The unwavering support of a father
By Ilan Preskovsky
It’s not just any artist who can boast to having their work featured in the illustrious Guggenheim Museum in New York City, displayed in dozens of exhibitions throughout the world, and sought after by major art collectors, but it’s even rarer still when that artist is the daughter of a highly respected, very much Orthodox rabbi. With all this in mind, you would be correct in assuming that Naama Nothmann has had more than her share of defining moments.
Narrowing it down, though, while talking to Naama she always returned to two specific moments in her life that shaped everything that would come after.
The more recent of the two happened when, as a new immigrant to South Africa, Naama decided to try and have her work exhibited at the Guggenheim. Considering her young age, lack of professional exposure in the art world, and far-away location, she is quick to call such a move “chutzpadik”, but it clearly says a lot about her considerable talent that, despite everything working against her, one of the greatest art museums in the world bought no less than three of her pieces.

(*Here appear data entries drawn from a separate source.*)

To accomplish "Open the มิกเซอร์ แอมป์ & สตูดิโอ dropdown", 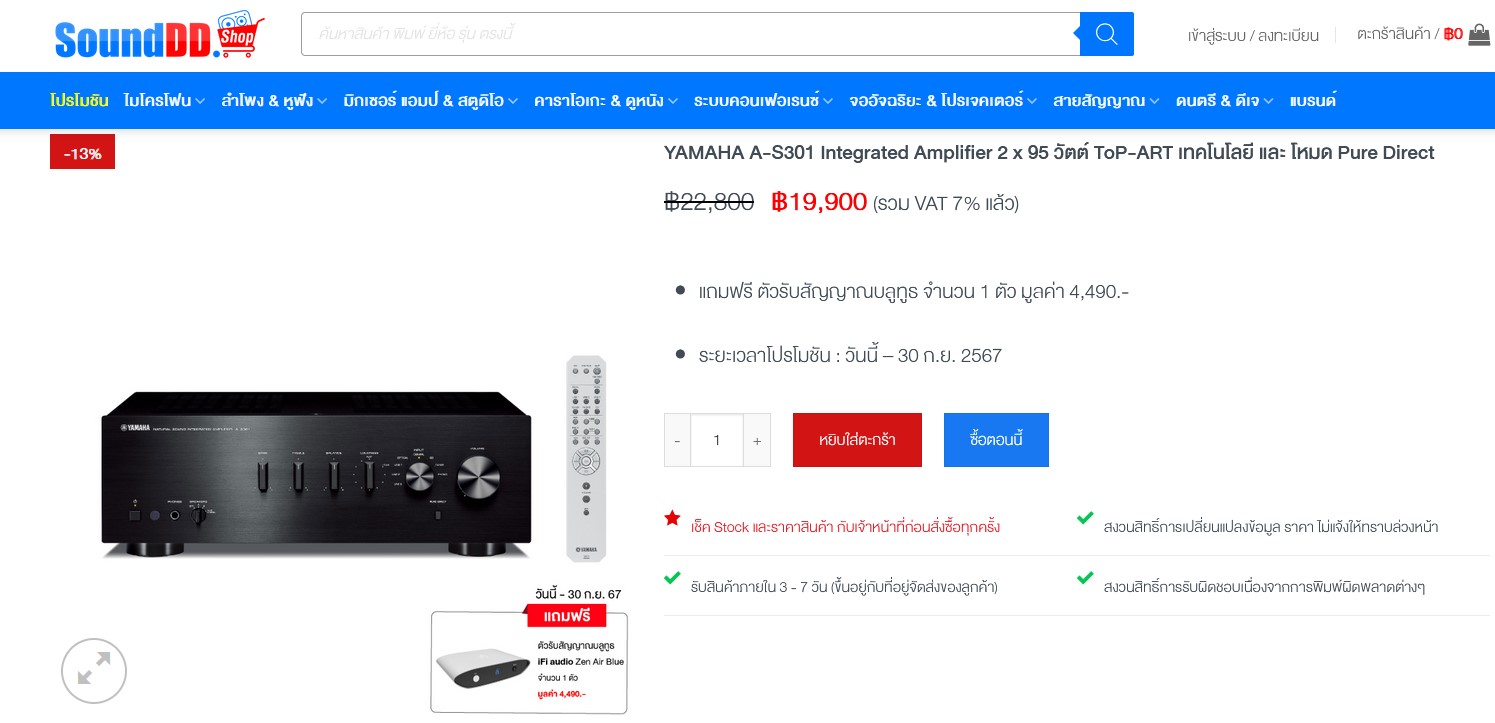I will (431, 101).
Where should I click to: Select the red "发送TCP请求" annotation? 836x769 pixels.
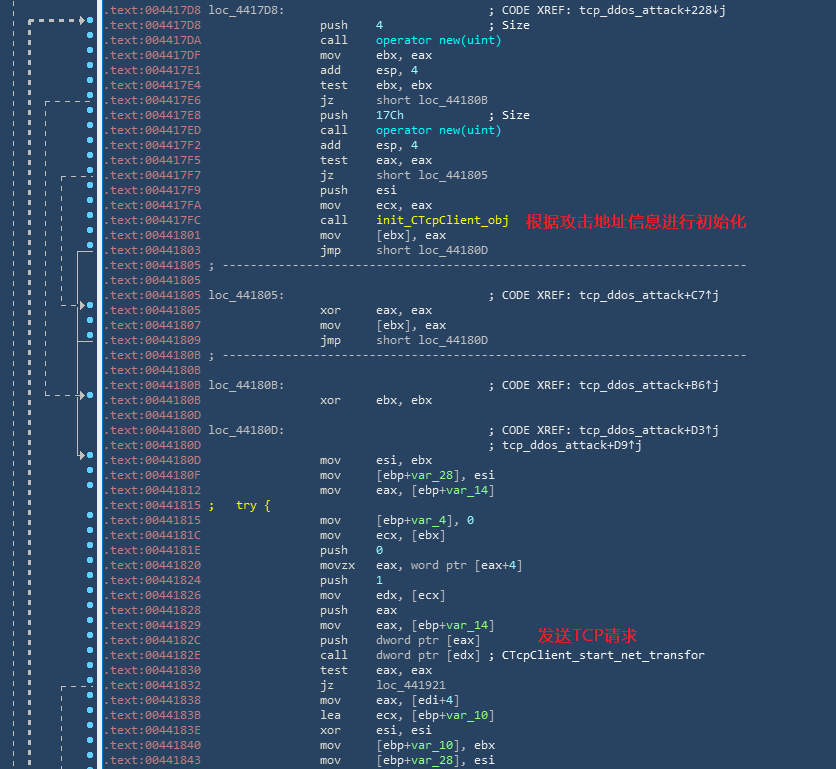[587, 635]
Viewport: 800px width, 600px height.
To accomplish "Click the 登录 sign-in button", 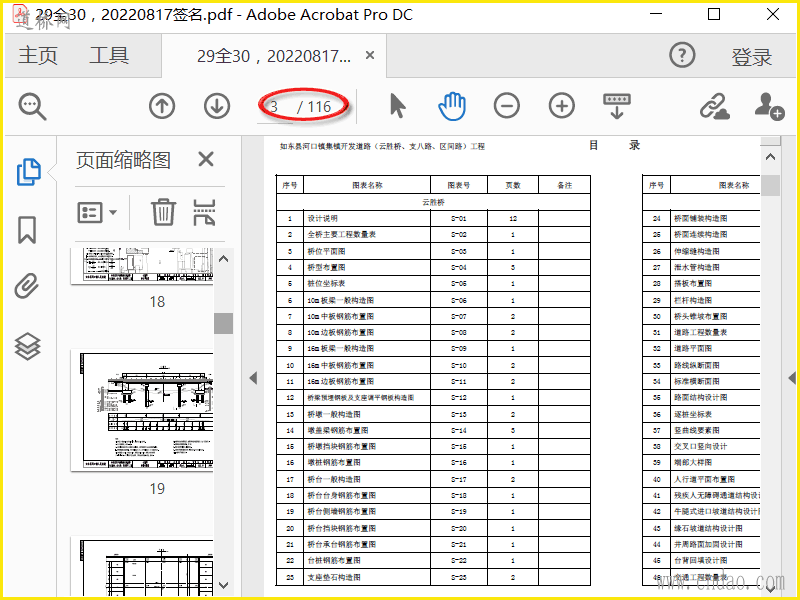I will coord(752,57).
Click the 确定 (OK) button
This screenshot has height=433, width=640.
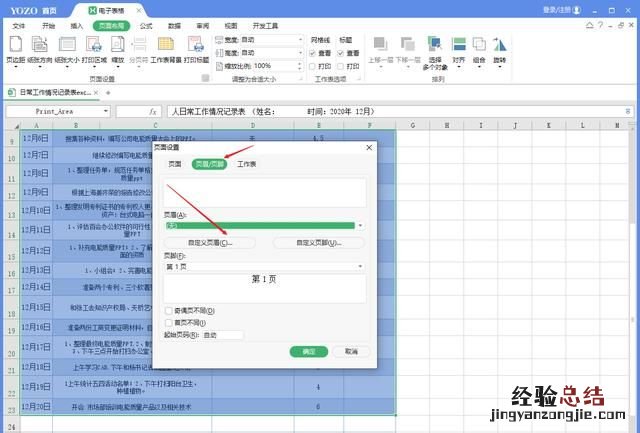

With so staggering an achievement under her belt, Naama’s career as an artist kicked into high gear. Known most especially for her unique collage technique – a technique that she discovered entirely by accident, after one of her children spilled coffee on one of her paintings – she works in numerous mediums, both in fine and commercial art, and is inspired by both her own Jewish tradition and the general world around her. She has done collage portraits of a number of very famous people, contributed to the type-face of the well-known Talman edition of the Talmud Bavli, and had one of her paintings, “Studio with a View to the Sea”, chosen in an arts competition at no less than the Royal Academy of Art.
Before all of this though, as a young girl with real artistic talent living in a fairly rigidly charedi community in Israel, Naama was blessed to have the unwavering support of her father, Rabbi Eliyahu Kitov, a Polish immigrant who would go onto become a much beloved rabbi, writing a number of highly acclaimed and well known Torah works, among them Sefer HaToda’ah (known in English as The Book of Our Heritage) and Ish U’Veito (The Jew and His Home). Contrary to the main narrative of Chaim Potock’s classic My Name is Asher Lev where art and religion stand in stark contrast, her talents were nurtured from an early age by her father. The fact that she was the only girl at her Bais Ya’akov school remotely interested in art was never allowed to stand in the way of her destiny.

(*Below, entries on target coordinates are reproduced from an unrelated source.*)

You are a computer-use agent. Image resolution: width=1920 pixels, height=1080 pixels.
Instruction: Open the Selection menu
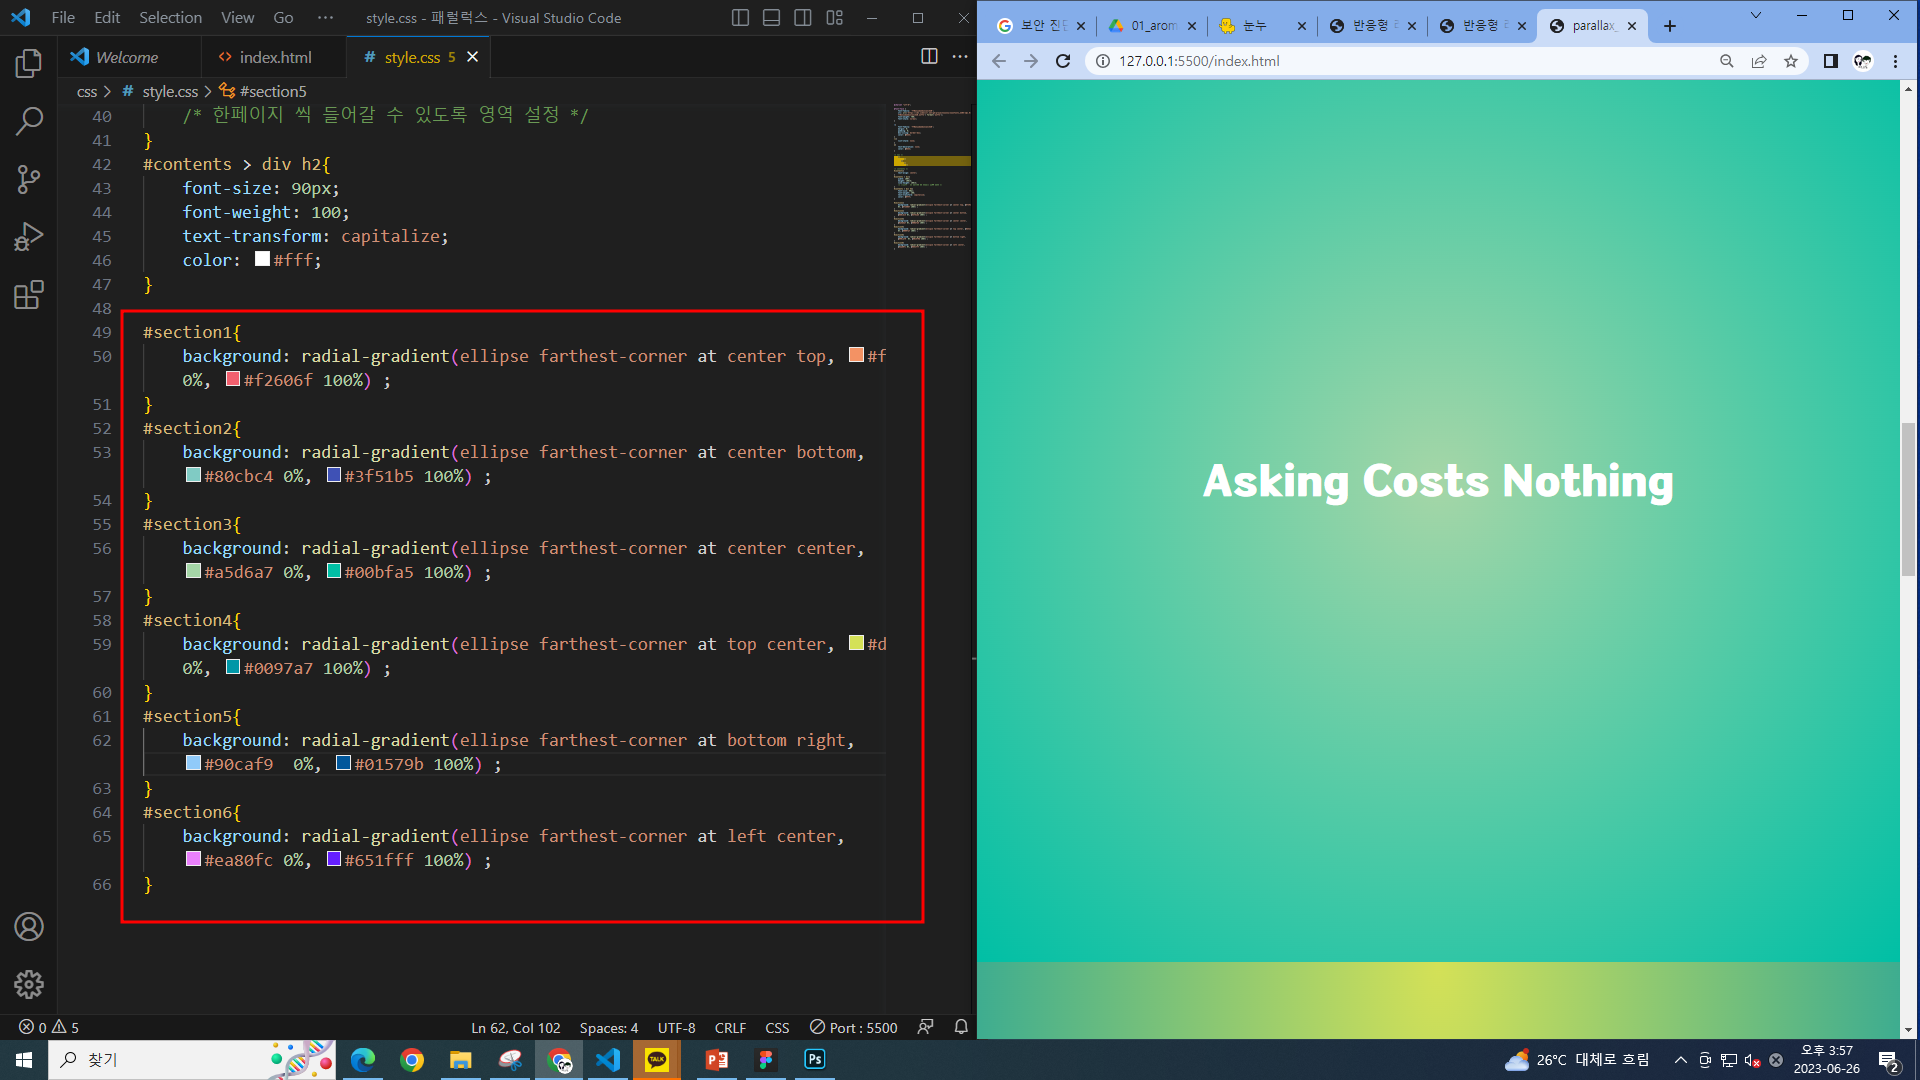170,18
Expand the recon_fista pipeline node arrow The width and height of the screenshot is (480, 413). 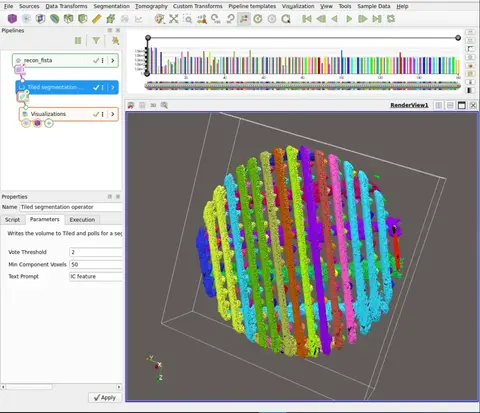click(113, 60)
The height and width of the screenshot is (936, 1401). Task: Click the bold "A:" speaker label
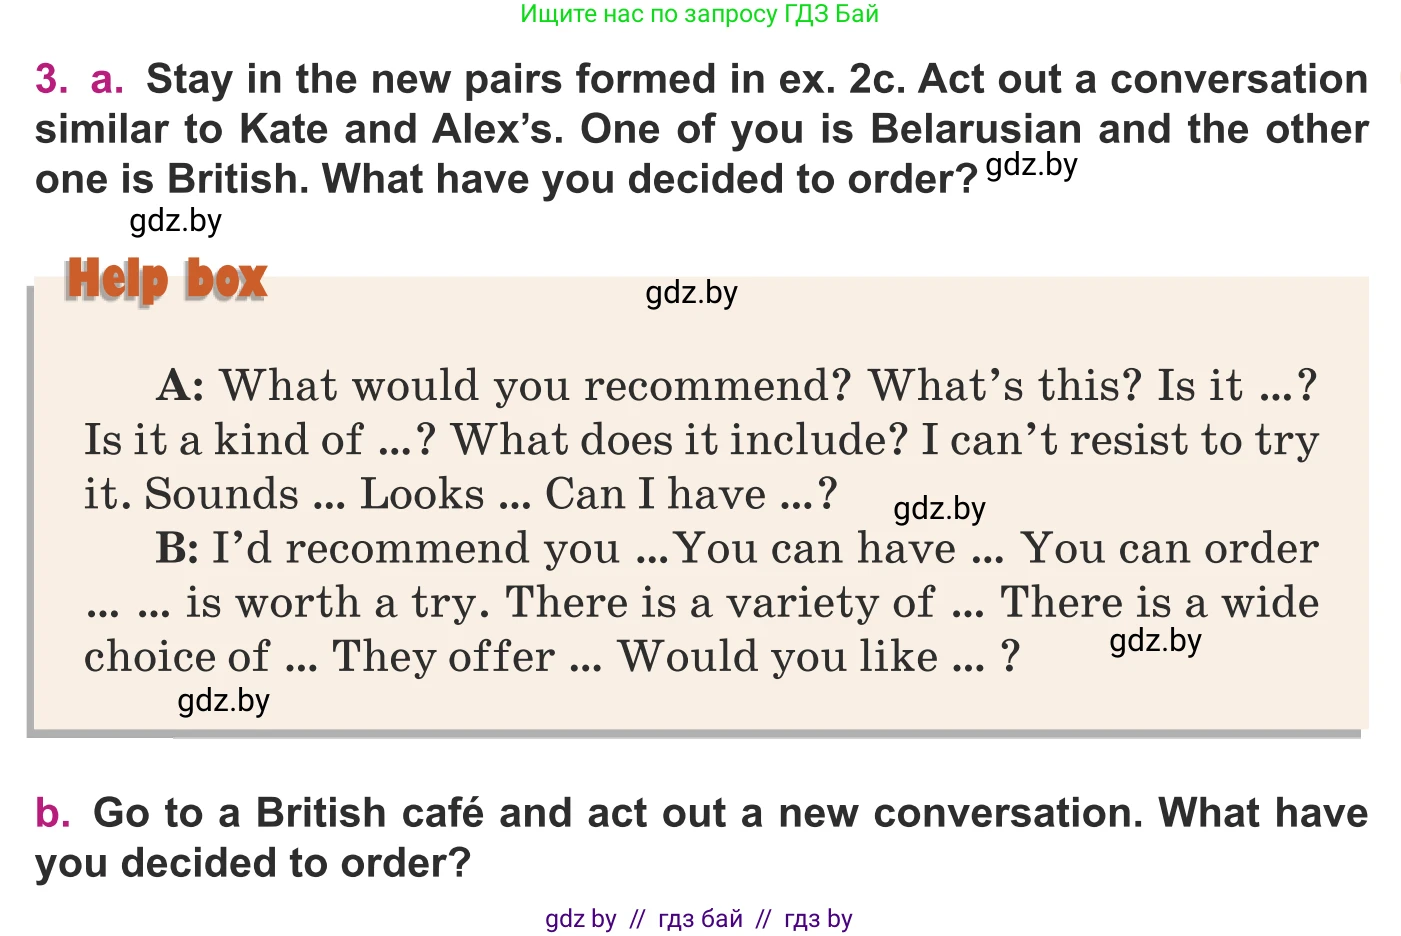point(181,386)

Rabbi Kitov was an eternal source of inspiration and support for young Naama, going so far as to set aside a space for her in his office to use as a studio, where she worked side-by-side with him throughout her teenage years. The close proximity to her father not only gave her all the moral and spiritual support she could ask for, but also gave her plenty of opportunity to learn from the great man, even as he himself asked her for her advice on numbers of occasions.
The real turning point for her though, was when her father worked it out for her to go study fine and commercial art, first in Israel and then in New York at the School of Visual Arts and the Delehanty Institute of Architecture. Her father even came to visit her during her time at these schools. No doubt a strange sight of conservative black and white in a sea of colourful, liberal Bohemia that was only exacerbated by Rabbi Kitov’s inability to speak English, his visits only further cemented in Naama her father’s unwavering support and belief in her and her G-d-given gifts. Indeed, he made it clear to her time-and-time-again that her artistic abilities were nothing less than a gift from G-d and that squandering them would be, dare we say, sacrilegious.
Such is the power of parental support – her father was her biggest cheerleader, but it must be mentioned that her mother was supportive of her choices too – that though her incredible achievements are undoubtedly her own, the sense of self-worth and quite religious duty to do justice to her own gifts undoubtedly helped her along her long, amazing journey.